Kritische berichtgeving wordt in China met censuur een halt toegeroepen, omdat de Chinese Communistische Partij er alles aan doet haar imago te beschermen. In China opereren de media in een commerciële markt, maar zij vallen tevens onder staatstoezicht. Dit is sterk bepalend voor de nieuwsselectie en daarmee de informatiestroom naar de Chinese burgerbevolking. Een treinongeluk uit 2011 illustreert de censuur die de Chinese overheid aan de media en haar burgers oplegt.
Treinongeval in Wenzhou
In de avond van zaterdag 23 juli 2011 botsten twee treinen op elkaar in de Chinese provincie Wenzhou, zo’n vijfhonderd kilometer ten zuiden van Shanghai. Dit was het eerste grote ongeluk op de nieuwe Chinese hogesnelheidslijn. Veertig passagiers kwamen om het leven en tweehonderd inzittenden raakten gewond.
Binnen slechts vierentwintig uur na het ongeluk werden de treinen geborgen. Al snel na het ongeluk gelastte The Central Propaganda Department (CPD) publicatierichtlijnen voor alle Chinese media. Het doel van deze richtlijnen was om ervoor te zorgen dat het ongeluk op de juiste manier in de media zou worden gepresenteerd.
In plaats van het belang van waarheidsvinding te benadrukken droegen de richtlijnen op dat de nadruk in de berichtgeving moest liggen op emotioneel aansprekende verhalen zoals mensen die bereid waren bloed te doneren aan de slachtoffers. Het werd lokale journalisten sterk afgeraden zelf op zoek te gaan naar oorzaken van het ongeval.
Deze aanpak van de Chinese overheid, gericht op het zo snel mogelijk wegwerken van tastbaar bewijs en het censureren van de informatiestroom, veroorzaakte een enorme woede onder de Chinese bevolking. Online vonden er kritische debatten plaats waarin burgers de waarheid over het ongeval eisten en suggereerden dat het ongeluk samenhing met corruptie en het verhullen van al lang bekende mankementen in het veiligheidssysteem van de treinen.
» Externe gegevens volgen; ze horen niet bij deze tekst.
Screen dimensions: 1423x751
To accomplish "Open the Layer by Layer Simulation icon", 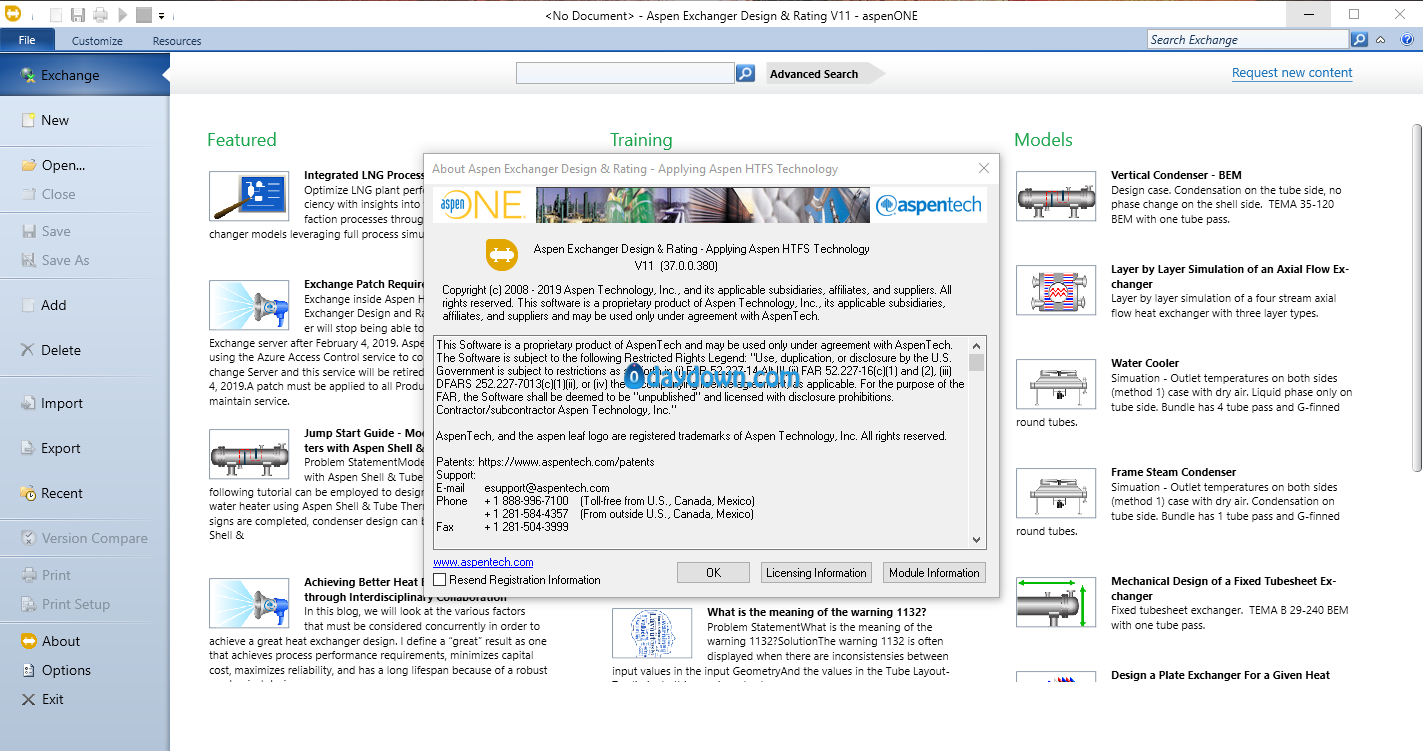I will 1055,290.
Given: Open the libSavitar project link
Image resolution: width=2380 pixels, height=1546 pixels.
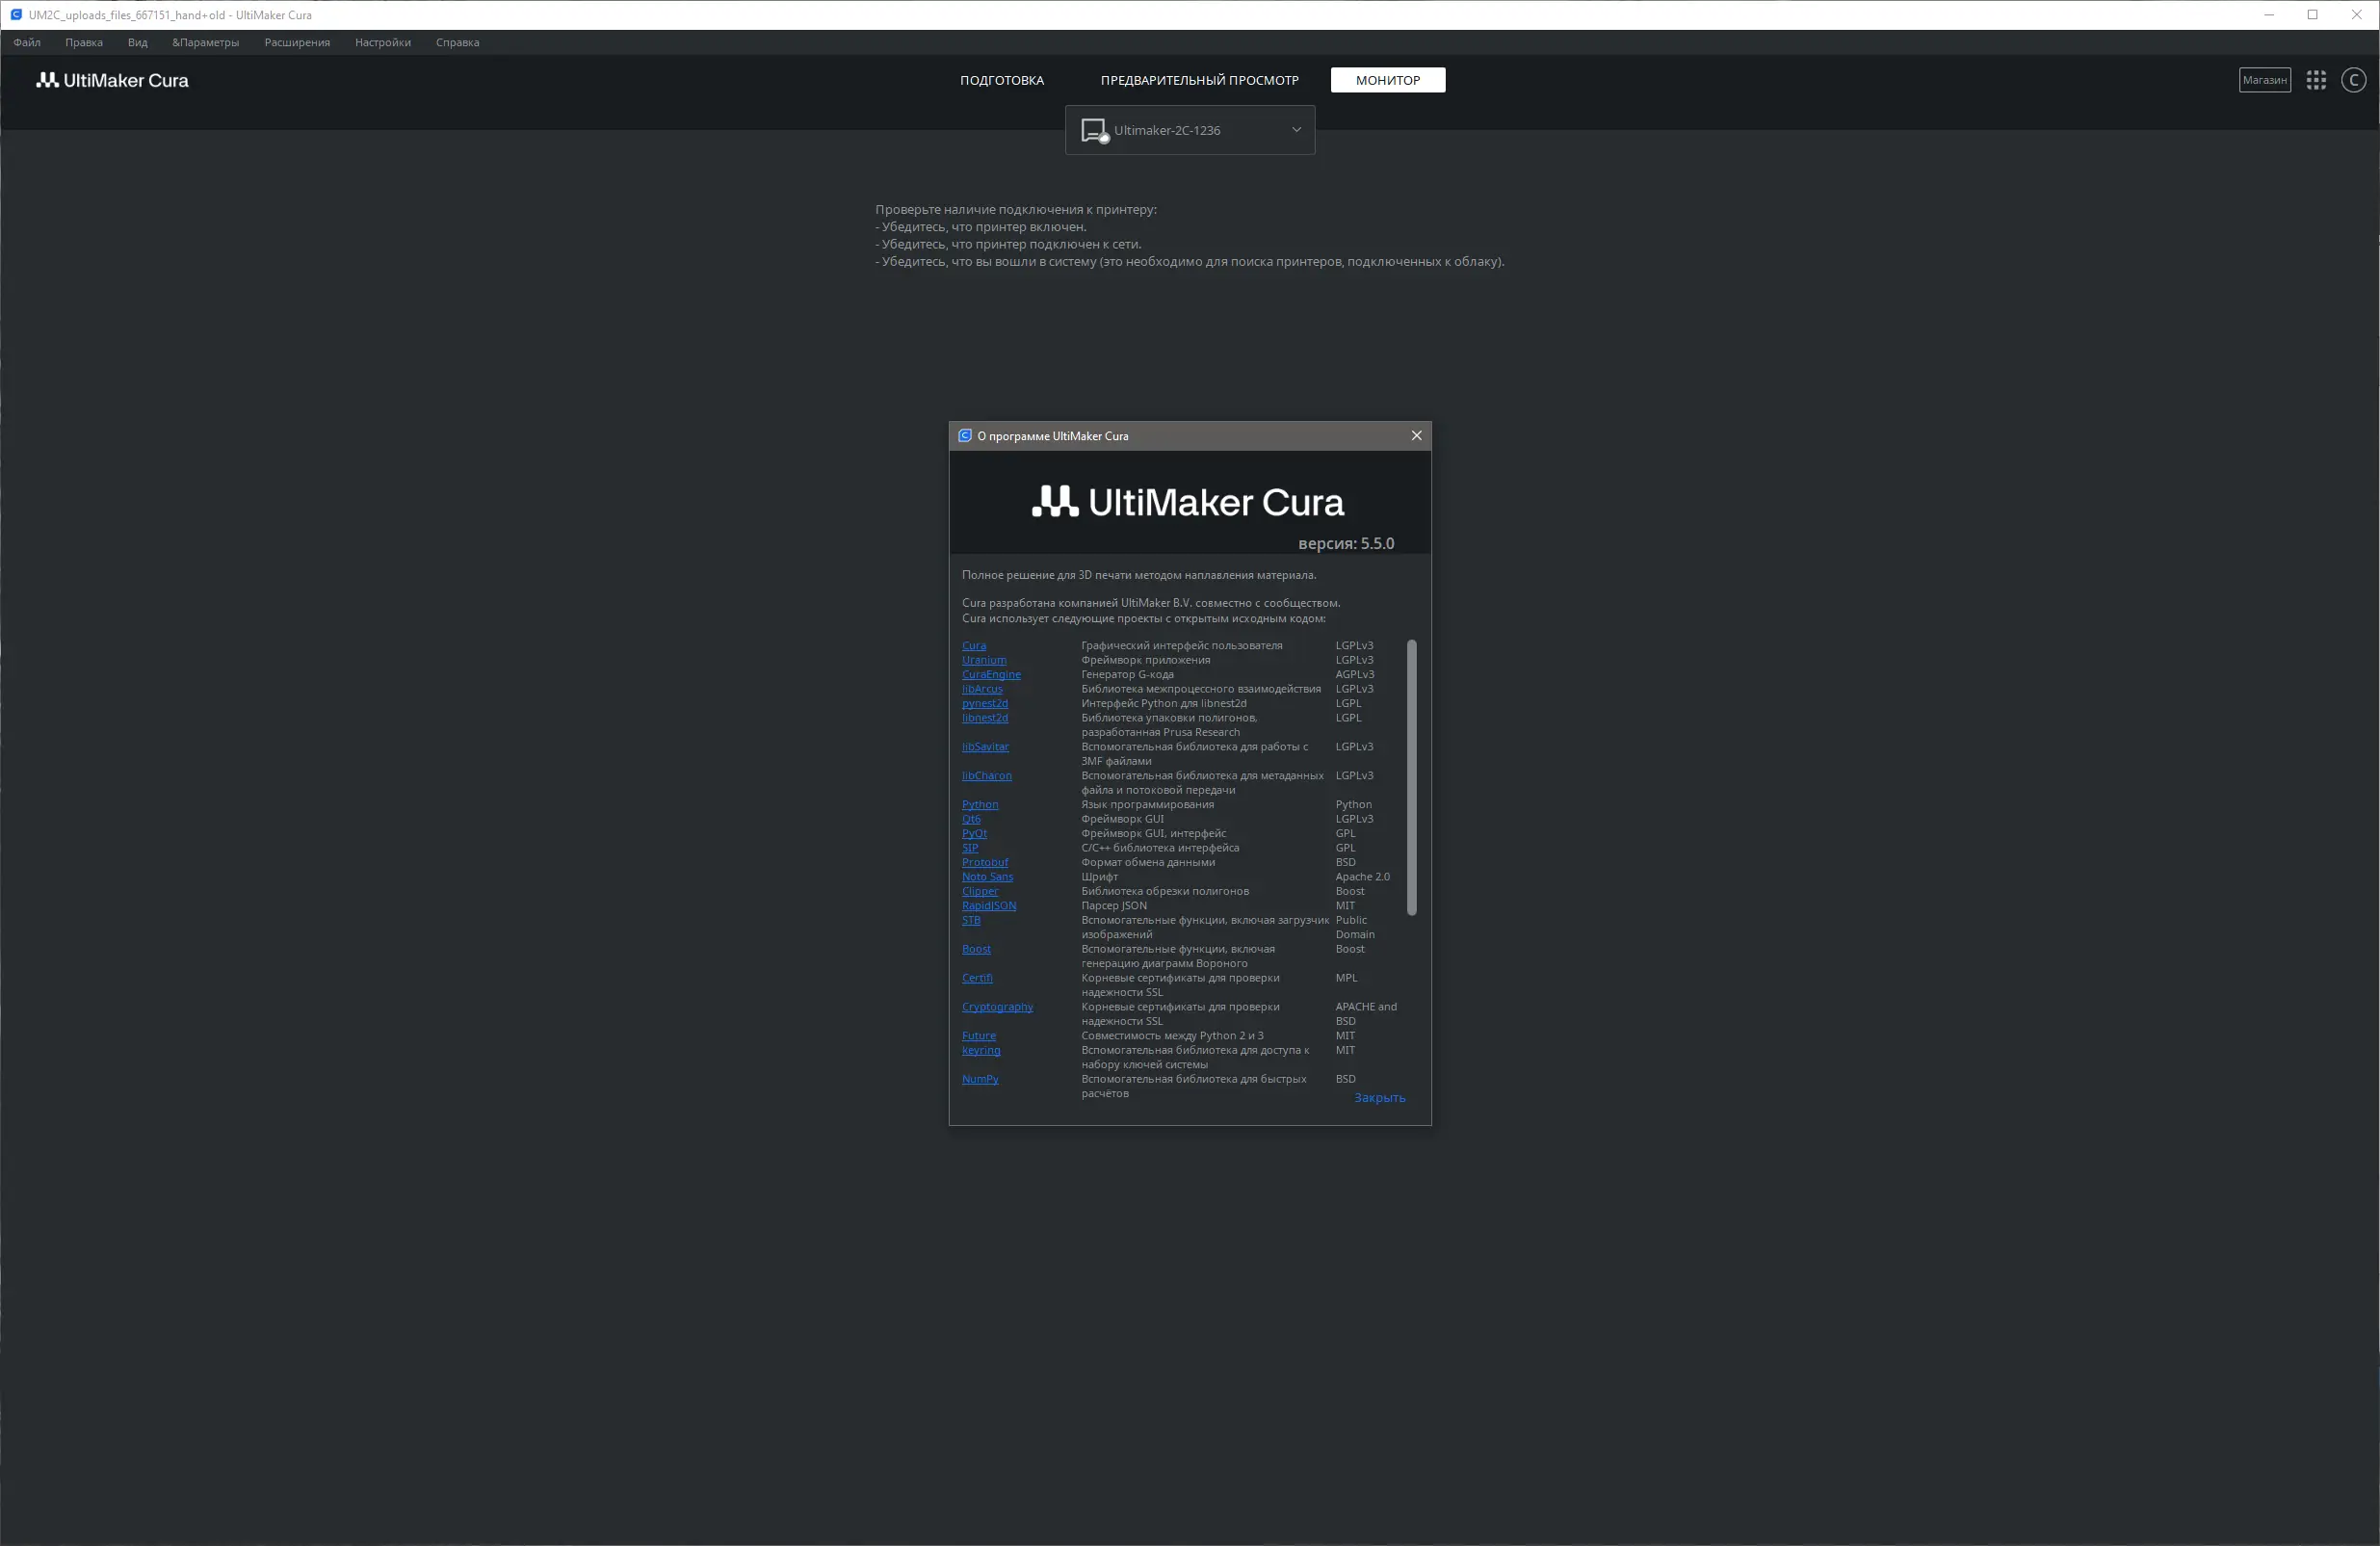Looking at the screenshot, I should click(985, 747).
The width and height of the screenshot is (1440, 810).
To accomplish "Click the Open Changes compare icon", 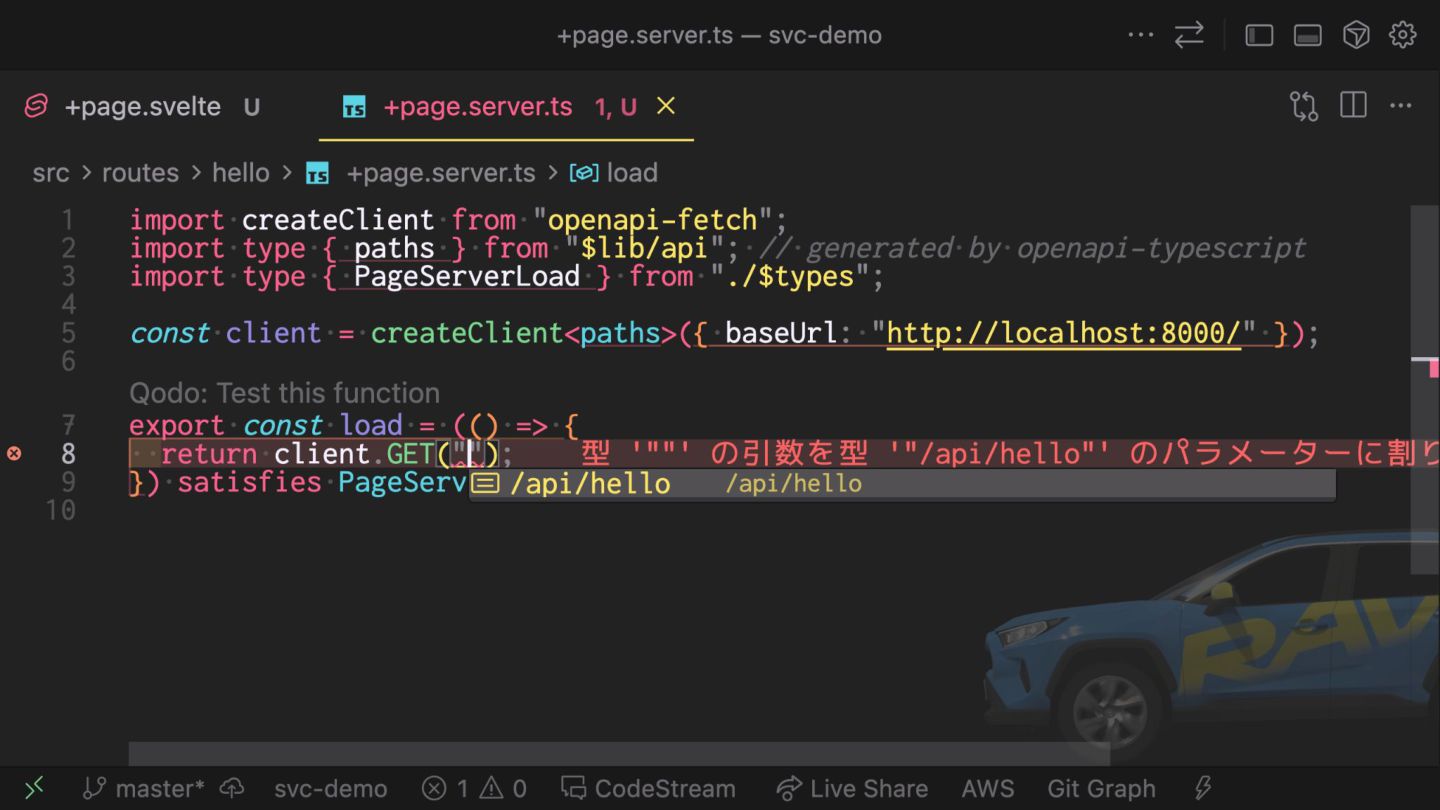I will click(x=1304, y=106).
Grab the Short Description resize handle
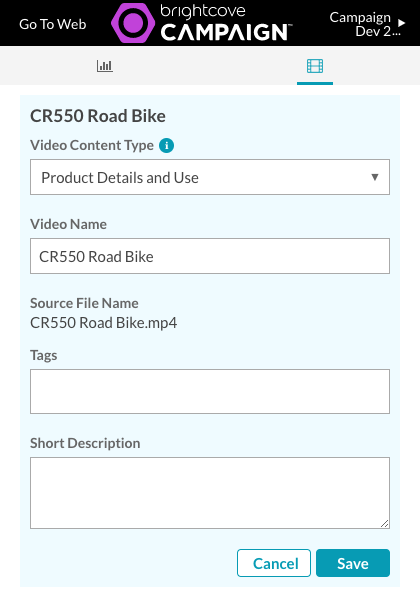Screen dimensions: 420x596 click(x=384, y=523)
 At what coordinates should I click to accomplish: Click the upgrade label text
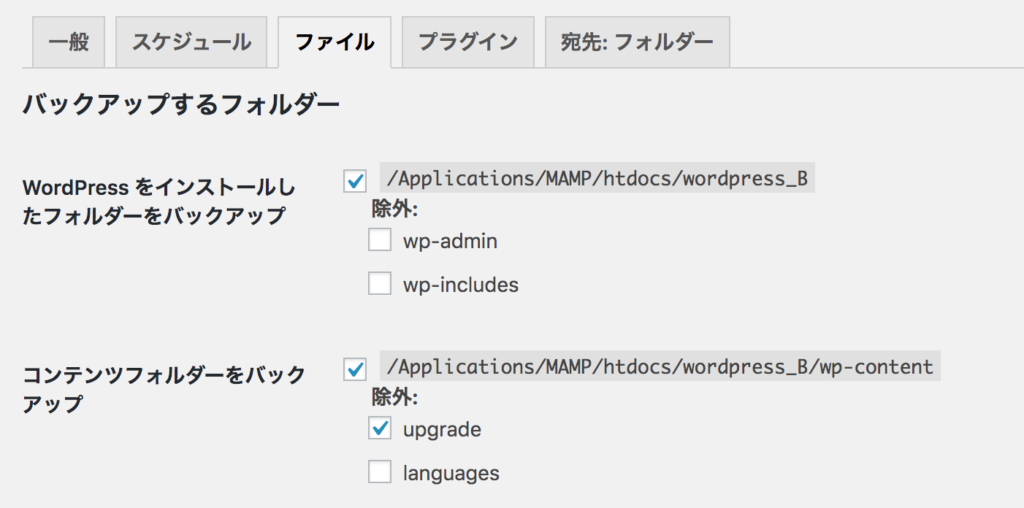coord(442,430)
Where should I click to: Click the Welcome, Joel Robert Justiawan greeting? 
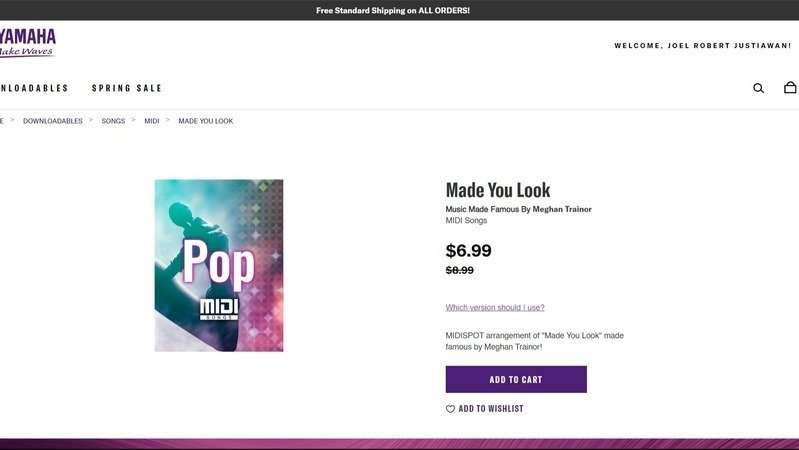702,46
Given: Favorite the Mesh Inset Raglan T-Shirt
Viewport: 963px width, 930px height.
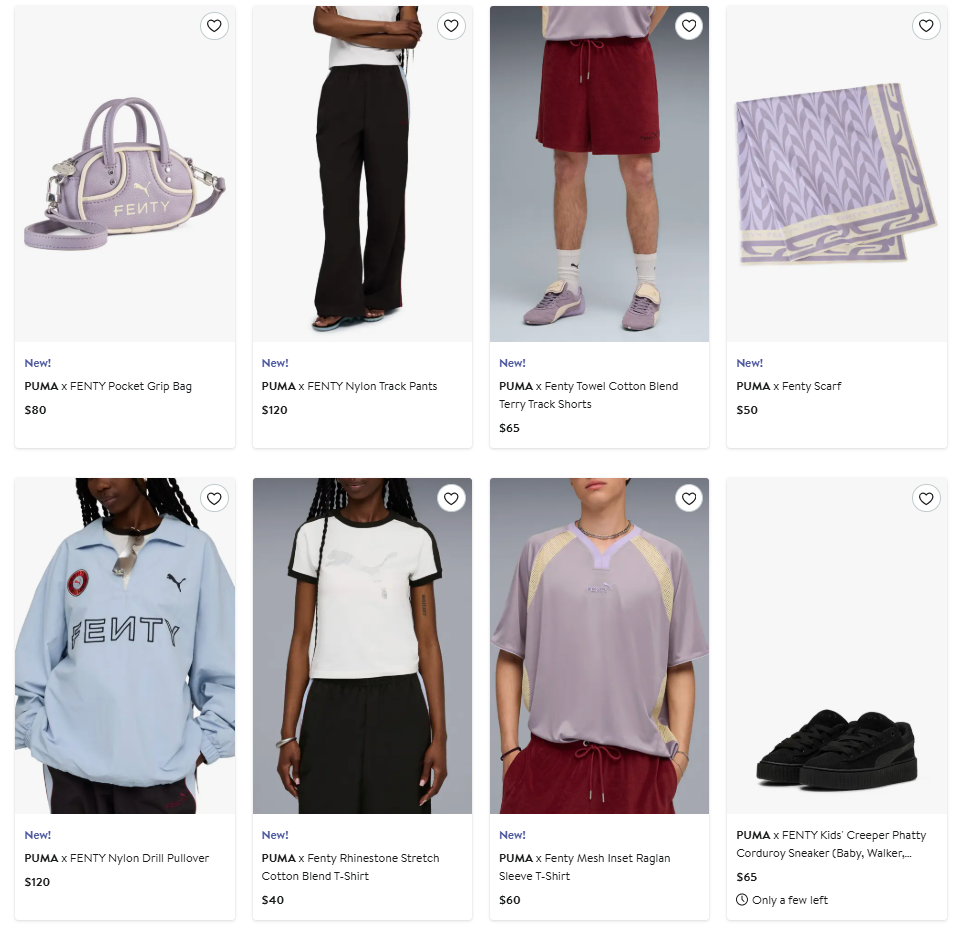Looking at the screenshot, I should [689, 498].
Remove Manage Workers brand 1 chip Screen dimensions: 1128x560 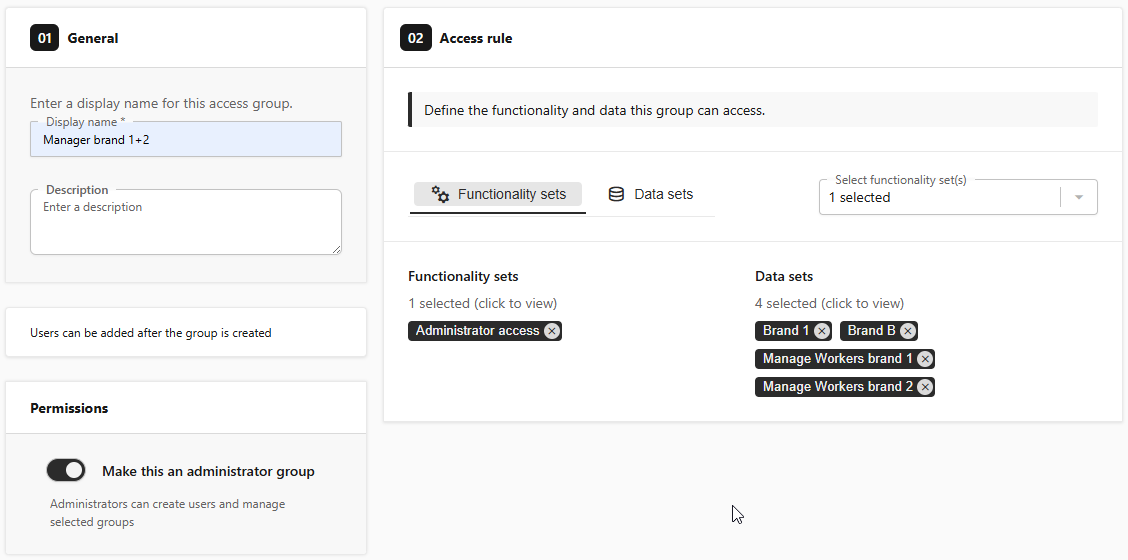tap(925, 359)
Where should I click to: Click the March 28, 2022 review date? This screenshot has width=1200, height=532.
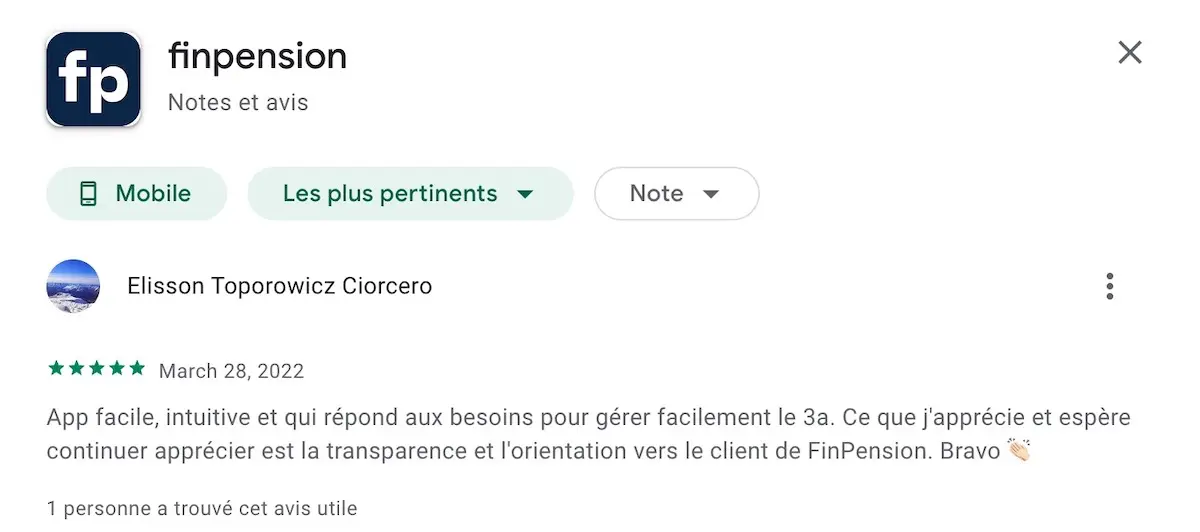tap(231, 371)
Ondanks de strenge publicatierichtlijnen berichtten de Chinese media uitvoerig en kritisch over het ongeluk.
Kort hierna reageerde het CPD met een aanzienlijke verscherping van de richtlijnen. Alle berichtgeving over het ongeluk werd verboden en geplande artikelen moesten worden vervangen door ander nieuws. De media namen deze verscherping vervolgens als vanzelfsprekend in acht.
Correspondenten
Joris Luyendijk concludeert in zijn boek Het zijn net mensen dat in landen die onder dictatoriaal bewind staan en geen persvrijheid kennen, het bedrijven van journalistiek door buitenlandse correspondenten volgens westerse journalistieke waarden problematisch is. Naar aanleiding van deze conclusie is de vraag of dit ook geldt voor correspondenten in China.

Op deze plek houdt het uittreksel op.